In Italia, infatti, quando si tratta di attribuire una colpa si fa spesso ricorso a quelle che potremmo definire le Grandi Entità Astratte. Le Grandi Entità Astratte sono quei soggetti indefiniti a cui siamo soliti rivolgere i nostri insulti e le nostre proteste ogni qual volta qualcosa non funziona: il Sistema, il Governo, la Politica, la Burocrazia e, nel caso del nostro politico durante la giornata mondiale del libro, la Scuola. Alle Grandi Entità Astratte puoi dare la colpa quanto e come vuoi, tanto non si offendono e soprattutto, in questa maniera, nessuno in particolare si sente chiamato in causa e nessuno in generale si fa male. Mica brutto, così.
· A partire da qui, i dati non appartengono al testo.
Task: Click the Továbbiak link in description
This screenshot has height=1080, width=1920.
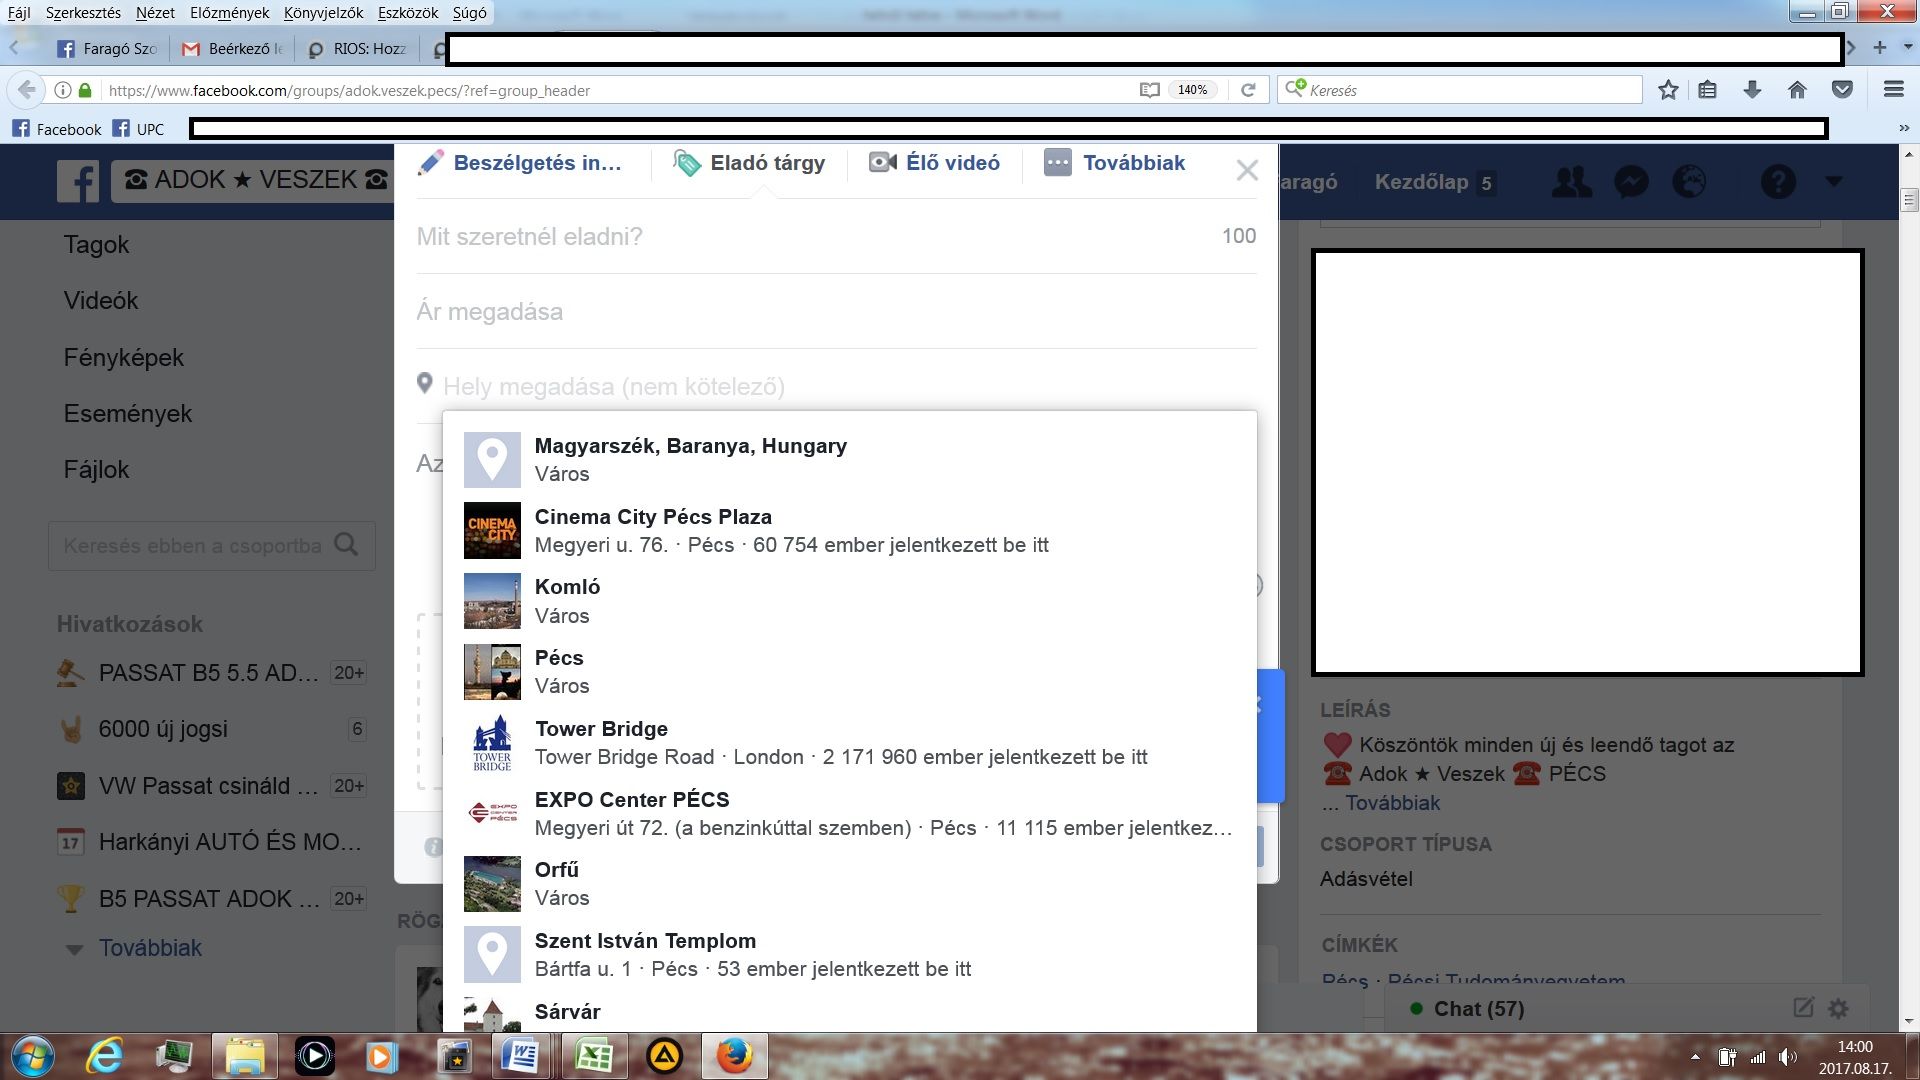Action: (1392, 803)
Tuttavia, può capitare che la vita ti metta di fronte a delle situazioni in cui il ricorso alle Grandi Entità Astratte non funziona granché. Per esempio, ci sono delle situazioni per le quali alla Scuola puoi dare tutt’al più la responsabilità ma la colpa – quella vera – la devi dare a qualcun altro.
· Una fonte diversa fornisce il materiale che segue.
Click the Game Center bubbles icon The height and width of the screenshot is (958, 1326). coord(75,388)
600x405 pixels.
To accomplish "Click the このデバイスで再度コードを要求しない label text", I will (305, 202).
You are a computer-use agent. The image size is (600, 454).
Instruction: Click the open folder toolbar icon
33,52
Un giorno, una ragazzina a cui faccio ripetizioni di latino mi raccontò che la sua professoressa distribuisce quattro-cinque versioni diverse durante il compito in classe.
«Per rendere più difficile copiare?», chiesi retoricamente io.
No, non per quello. La professoressa – mi spiegò – distribuiva versioni diverse non tanto per limitare il copia-copia ma per “venire incontro al suo pubblico”. Le versioni diverse avevano cioè difficoltà diverse e venivano date agli alunni in base al loro grado di bravura: gli asini si beccavano una versione soggetto-verbo-predicato, i mediocri una versione con qualche complemento indiretto, i bravi potevano addirittura ricevere una versione in latino vero e proprio.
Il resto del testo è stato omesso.